What is HIV/AIDS?
HIV is a virus that targets a person’s immune system, the same system that helps to combat illness and infections in the body. Damage to the immune system results in a progressive illness that makes one more susceptible to bacteria and illness. Once the disease has progressed past a certain point, it is then classified as AIDS (Acquired Immune Deficiency Syndrome).
Contracting HIV/AIDS requires the entry of the HIV virus particles into the body. Due to characteristics of the virus, it cannot be transmitted through the air or everyday contact such as shaking hands and sneezing. The virus can only be transmitted through contact with bodily fluids of an infected individual, these fluids include: blood, pre-ejaculate, semen, vaginal fluids and breast milk. Therefore, unprotected sexual encounters and sharing of needles are the among the highest risk factors for HIV.
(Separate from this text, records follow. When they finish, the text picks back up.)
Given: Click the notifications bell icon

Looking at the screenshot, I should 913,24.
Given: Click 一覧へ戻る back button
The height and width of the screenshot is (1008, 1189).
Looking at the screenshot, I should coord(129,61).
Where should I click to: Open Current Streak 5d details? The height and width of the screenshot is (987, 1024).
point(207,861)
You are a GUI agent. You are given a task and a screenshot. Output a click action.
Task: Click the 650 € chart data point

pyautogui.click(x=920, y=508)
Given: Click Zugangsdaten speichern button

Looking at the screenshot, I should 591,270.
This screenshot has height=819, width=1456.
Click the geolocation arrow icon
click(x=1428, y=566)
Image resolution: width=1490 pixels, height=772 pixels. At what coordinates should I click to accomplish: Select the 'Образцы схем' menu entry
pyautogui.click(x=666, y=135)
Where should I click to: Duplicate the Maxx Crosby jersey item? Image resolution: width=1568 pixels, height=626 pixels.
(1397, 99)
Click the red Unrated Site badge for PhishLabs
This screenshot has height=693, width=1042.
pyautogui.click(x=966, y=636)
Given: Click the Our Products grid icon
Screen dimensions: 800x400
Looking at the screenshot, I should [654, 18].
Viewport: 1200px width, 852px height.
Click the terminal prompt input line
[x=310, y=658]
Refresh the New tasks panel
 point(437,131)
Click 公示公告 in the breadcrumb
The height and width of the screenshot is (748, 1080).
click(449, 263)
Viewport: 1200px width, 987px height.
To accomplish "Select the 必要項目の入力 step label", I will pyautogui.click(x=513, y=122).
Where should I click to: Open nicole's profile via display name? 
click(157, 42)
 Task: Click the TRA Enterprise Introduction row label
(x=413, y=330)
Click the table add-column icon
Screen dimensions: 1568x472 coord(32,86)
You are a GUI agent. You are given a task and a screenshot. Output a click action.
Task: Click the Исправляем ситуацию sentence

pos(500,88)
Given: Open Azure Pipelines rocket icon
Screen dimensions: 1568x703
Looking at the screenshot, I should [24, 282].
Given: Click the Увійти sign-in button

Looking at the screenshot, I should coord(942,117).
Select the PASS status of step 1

HIV symptoms vary greatly depending on the stage of the disease. Newly infected individuals will experience a “primary infection” including symptoms such as: fever, headache, sore throat and swollen lymph glands. Many times the primary HIV infection goes unnoticed, however it is during this time that the virus is spread most efficiently. Following primary infection, patients undergo a “latent” period where there are no symptoms. This period can last from 8-10 years. As the disease progresses and slowly attacks your immune systems, individuals can start to notice an increase in the frequency of illness or bacterial infections. One is classified as having AIDS once the immune system has sustained sufficient damage. At this time, the individual will be at a very high risk of developing fatal infections due to lack of a properly functioning immune system.
Unfortunately there is currently no cure for HIV, however there are many ways to either minimize your risk of contracting the disease and manage symptoms if infected. You minimize your risk by always practicing “safe” sexual activities by proper use of condoms and other barrier devices. Additionally, if you are injecting drugs or steroids, avoid sharing or reusing needles and other equipment. Treatments for those with HIV/AIDS often include antiretrovirals, which help suppress the virus, causing the progressive of the disease to occur less quickly and increase quality of life.
In 2011, it was estimated that about 71,300 people in Canada were infected with HIV with 76.7% being male. On average approximately 2300-4000 people become newly infected with HIV per year in Canada. According to the Government of Canada (2011), men who have sex with men are amongst the highest risk of contracting the disease and accounted for 46.6% of new infections in 2011. An additional 13.7% of new infections were also reported by those who identified as injection drug users.